**Text shown:**
After a long hiatus, I've recently started frequenting the gym again. And suddenly I remember why I stopped going in the first place: There are a lot of people out there who do not follow proper gym etiquette and/or are just plain weird. I usually try to go either early in the morning or an hour before closing so as to avoid the large crowds, but it seems those are the precise hours that the weird people come out. I also get embarrassed by the excessive amount of sweat that pours off me when I work out. If I so much as lift a finger, sweat goes flying across the room. That and my face breaks out into red and white stripes, causing me to look like I'm going to pass out from a stroke at any second. After a while you just get tired of people coming up to you and saying, "Excuse me, but it looks like you're going to pass out. A tight ass is not worth dying over." Really? Because I thought the whole point of getting healthy was to keel over and die. Nice try, but you're not getting this machine.
This, however, is not as bad as hearing an over-abundance of grunting coming from the person working out next to you. When it is so loud that it drowns out Kelly Clarkson's infectious tunes, it is way too loud.
Of course, even this is not as bad as the person who brings their cell phone to the gym with them. The following conversations are loud and obnoxious and interspersed with many huffs and puffs. I can't even imagine being the person at the other end of that call: "Wait, why are you breathing so hard? Are you watching porn, dude? What? You're working out? Do you want me to call back later?" To which the annoying gym rat cell phone answerer responds, "No! (Huff.) Don't be silly. (Puff.) This is a perfect time to call. Burns more calories this way. Now let's talk about something really personal and private in really loud voices so we can annoy this girl working out next to me. (Grunt.)"
Yesterday, I was on the elliptical machine and a girl jumped on the one next to me. We were the only two people in the gym. Rows and rows of unused ellipticals, far, far away from me were there for her taking, but she chose to plant herself next to me. I am firmly convinced that this was a strategic maneuver so that she could further annoy me by not using the machine properly. I'm not sure what she was doing, but it involved much turning of the pages of the novel she was trying to read, the dropping off the novel she was trying to read, and abrupt stops and starts on the machine. At no time was she in constant motion. I wanted to give her a good push--you know, to get her going, but restrained myself for fear she would then start grunting loudly.
The worst is when you get to the gym and there are no open machines. I usually kill some time doing free weights as I keep a watchful eye on things. Of course, these are the days when everyone has filled up on Red Bull and run for hours. I then face the choice of either continuing with the free weights until my arms fall off, or looking like a jerk and confronting one of the exercisers about their ellipticial-hogging ways. Needless to say, I always end up going the jerk route. I figure if you're going to look like a jerk, might as well look like a jerk with a tight ass.

Stored rows
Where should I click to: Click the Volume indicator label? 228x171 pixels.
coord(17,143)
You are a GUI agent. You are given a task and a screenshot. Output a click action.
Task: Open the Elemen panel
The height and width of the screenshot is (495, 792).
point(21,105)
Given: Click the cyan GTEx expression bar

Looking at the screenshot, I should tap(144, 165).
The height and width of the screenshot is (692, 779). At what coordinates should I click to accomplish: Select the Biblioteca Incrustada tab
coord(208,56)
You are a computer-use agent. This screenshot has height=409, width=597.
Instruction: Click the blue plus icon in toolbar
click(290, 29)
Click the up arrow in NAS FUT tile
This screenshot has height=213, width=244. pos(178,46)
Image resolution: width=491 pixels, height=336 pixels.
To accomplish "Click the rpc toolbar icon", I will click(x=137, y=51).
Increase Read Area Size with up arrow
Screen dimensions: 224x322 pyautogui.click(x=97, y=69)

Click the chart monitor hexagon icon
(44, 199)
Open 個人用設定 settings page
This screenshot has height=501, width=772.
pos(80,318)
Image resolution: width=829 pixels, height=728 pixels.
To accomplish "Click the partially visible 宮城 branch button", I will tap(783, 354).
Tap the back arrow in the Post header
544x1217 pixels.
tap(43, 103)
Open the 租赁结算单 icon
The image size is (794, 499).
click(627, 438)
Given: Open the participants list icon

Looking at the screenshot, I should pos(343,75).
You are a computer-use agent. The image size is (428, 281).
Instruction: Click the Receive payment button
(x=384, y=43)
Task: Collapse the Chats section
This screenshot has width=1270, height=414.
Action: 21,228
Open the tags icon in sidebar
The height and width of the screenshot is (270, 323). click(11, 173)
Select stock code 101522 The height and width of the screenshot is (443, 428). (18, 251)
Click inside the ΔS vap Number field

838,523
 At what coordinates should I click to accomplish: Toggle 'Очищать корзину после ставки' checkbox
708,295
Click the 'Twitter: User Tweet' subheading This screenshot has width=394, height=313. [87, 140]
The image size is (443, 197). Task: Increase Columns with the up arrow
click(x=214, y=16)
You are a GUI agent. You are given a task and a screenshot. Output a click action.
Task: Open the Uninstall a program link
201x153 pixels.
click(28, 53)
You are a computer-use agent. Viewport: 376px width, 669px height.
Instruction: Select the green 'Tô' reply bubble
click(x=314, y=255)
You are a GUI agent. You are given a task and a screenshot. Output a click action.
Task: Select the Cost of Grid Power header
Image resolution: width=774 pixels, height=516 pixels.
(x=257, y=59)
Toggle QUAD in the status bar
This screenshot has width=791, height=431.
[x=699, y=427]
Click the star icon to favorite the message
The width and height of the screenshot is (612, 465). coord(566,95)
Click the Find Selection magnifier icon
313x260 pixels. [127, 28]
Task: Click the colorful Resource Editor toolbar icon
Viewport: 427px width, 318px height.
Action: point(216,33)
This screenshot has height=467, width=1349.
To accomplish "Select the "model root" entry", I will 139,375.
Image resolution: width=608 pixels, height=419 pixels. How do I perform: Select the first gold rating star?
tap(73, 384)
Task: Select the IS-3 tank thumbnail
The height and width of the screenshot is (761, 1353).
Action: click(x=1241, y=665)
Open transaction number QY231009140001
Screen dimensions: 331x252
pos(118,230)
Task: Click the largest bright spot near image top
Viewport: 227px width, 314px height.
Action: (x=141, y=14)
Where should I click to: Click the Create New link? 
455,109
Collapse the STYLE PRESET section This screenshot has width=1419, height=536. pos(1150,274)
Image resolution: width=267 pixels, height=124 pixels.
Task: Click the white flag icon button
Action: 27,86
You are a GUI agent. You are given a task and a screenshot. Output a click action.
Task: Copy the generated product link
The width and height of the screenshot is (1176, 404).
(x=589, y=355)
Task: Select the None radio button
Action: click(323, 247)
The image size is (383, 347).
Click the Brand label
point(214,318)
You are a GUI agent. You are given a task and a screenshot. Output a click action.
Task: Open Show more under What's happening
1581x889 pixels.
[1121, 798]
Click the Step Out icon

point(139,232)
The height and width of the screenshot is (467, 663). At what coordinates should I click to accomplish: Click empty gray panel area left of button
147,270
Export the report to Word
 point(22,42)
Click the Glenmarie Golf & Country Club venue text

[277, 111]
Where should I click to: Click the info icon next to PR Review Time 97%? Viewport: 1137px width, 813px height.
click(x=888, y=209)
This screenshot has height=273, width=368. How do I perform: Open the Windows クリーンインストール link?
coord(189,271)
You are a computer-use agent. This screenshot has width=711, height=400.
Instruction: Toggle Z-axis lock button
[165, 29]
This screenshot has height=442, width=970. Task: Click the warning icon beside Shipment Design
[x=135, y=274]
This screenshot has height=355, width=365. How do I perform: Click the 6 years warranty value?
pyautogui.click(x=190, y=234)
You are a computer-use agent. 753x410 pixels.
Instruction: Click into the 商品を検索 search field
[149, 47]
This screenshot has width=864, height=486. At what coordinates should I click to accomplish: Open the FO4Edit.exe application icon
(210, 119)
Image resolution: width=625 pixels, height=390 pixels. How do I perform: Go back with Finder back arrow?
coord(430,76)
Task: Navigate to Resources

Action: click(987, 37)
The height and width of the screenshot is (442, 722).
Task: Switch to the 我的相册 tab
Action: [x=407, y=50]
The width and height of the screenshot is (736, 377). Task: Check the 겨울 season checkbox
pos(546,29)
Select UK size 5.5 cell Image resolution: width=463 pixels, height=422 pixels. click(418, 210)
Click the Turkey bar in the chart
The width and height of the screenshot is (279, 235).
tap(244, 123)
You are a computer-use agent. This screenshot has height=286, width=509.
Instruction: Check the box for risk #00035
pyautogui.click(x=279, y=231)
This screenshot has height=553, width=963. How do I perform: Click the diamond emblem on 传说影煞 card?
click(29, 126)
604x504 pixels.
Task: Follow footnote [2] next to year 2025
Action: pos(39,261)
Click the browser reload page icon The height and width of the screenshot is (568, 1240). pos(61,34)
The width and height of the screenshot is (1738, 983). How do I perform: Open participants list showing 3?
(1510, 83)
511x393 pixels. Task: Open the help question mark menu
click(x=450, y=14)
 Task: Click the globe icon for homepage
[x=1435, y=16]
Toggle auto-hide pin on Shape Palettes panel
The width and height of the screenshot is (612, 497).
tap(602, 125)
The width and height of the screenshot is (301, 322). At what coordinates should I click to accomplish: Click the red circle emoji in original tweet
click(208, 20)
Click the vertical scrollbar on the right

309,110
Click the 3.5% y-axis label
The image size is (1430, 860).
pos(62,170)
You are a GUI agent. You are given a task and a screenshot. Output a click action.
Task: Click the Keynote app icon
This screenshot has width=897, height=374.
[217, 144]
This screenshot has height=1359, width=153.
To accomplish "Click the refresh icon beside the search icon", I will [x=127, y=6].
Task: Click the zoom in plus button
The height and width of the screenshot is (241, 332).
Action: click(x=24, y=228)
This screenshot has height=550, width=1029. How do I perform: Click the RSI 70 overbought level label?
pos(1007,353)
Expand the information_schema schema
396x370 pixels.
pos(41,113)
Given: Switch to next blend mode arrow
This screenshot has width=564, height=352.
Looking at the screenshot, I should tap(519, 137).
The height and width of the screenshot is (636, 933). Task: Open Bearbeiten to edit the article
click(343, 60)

**Your goal:**
Answer these questions from the gym post:
1. At what times does the writer usually go to the gym to avoid crowds?
2. Whose songs does the loud grunting drown out?
3. What was the girl on the neighboring elliptical trying to read?
The rows have nothing to do with this.

**Solution below:**
1. Early in the morning or an hour before closing.
2. Kelly Clarkson's.
3. A novel.